El autor insiste en no encasillar el concepto en una sola categoría: “Solo se puede llegar a ellos [los lentos] con un esfuerzo mental, pues a primera vista resultan invisibles”. No encasillar, ni tampoco limitarnos a las viejas definiciones. El periodista canadiense Carl Honoré (1967), autor del long-seller 'Elogio de la lentitud' (2004), del que se cumplen justo veinte años de su publicación, señala que ser lento no significa hacer las cosas de forma parsimoniosa o exageradamente pausada, sino dedicar a cada tarea el tiempo que requiere, sin ir a contrarreloj, ni más ni menos. Esto, tan sencillo de anunciar, tan de sentido común, se topa con el problema de vivir en unos tiempos de aceleración e hiperestimulación en los que parece que las actividades pendientes no terminan nunca, que no podemos tomarnos nada con calma. Detenerse, bajar de la rueda, es una decisión, diríase, revolucionaria.

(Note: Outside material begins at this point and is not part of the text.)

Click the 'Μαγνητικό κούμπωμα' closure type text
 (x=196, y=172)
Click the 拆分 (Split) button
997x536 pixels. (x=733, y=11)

El otro inconveniente es que nos hemos acostumbrado a medir las acciones en términos de rentabilidad, o, en otras palabras, solo se otorga valor a lo que ofrende una ganancia económica. Y, como se promueve el cuanto más mejor, nunca parece suficiente, nunca se para la rueda. Lo más evidente son las pantallas con las que todos lidiamos a diario, pero el conflicto va más allá: los médicos protestan por no poder dedicar más tiempo por paciente; los profesores, por el ratio de las aulas y la rigidez del modelo educativo, con los perjuicios que conlleva en la atención personalizada a cada alumno y el desarrollo de habilidades como la creatividad. Coinciden en necesitar más tiempo lento, que no es tiempo perezoso, sino el tiempo justo para cada acción.

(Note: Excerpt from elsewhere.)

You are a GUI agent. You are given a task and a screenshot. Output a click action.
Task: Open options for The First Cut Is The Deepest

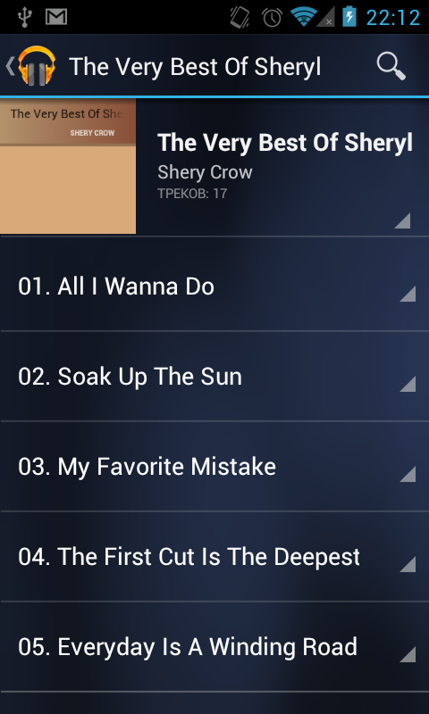click(408, 564)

La literatura está llena de ejemplos de lentitud de cuyo valor nadie dudaría. Ulises tardó en regresar a su tierra, pero sin esos contratiempos no habría conocido mundo ni vivido tantas aventuras. A Penélope la espera no le cundió en términos productivos, pero dejó una lección de ingenio más duradera que un almacén de manufacturas. Robinson Crusoe, por su parte, no paró quieto…, pero porque se aburría. La falta de obligaciones o de un horario preestablecido no lo condenó al letargo infinito, sino que avivó su imaginación. Durante la pandemia, muchos aprovecharon para cultivar una afición que habían dejado de lado, potenciaron su vena artística e incluso cambiaron de profesión; aunque el simple hecho de disfrutar más ratos junto a los seres queridos puede ser ya una gratificación en sí misma.
Ojalá no hiciera falta llegar a una situación extrema para que todo eso tenga cabida en el día a día; he ahí el reto. El ensayo de Laurent Vidal propone un camino alternativo, una ruptura del ritmo dominante de la mano de la acción colectiva para hacerse oír, reclamar otros modos de producir, de estar, de convivir, sin que eso conlleve una vida al margen. Porque, aunque don Quijote fuera un visionario en su locura, quizá no sea deseable vivir a tiempo completo en ese estado. Tal vez el secreto lo tenga Sancho Panza, otro hombre “lento”, pero sin embargo práctico y despierto, alguien que aprecia las pequeñas alegrías cotidianas y que, como buen labriego, ha aprendido la virtud de la paciencia.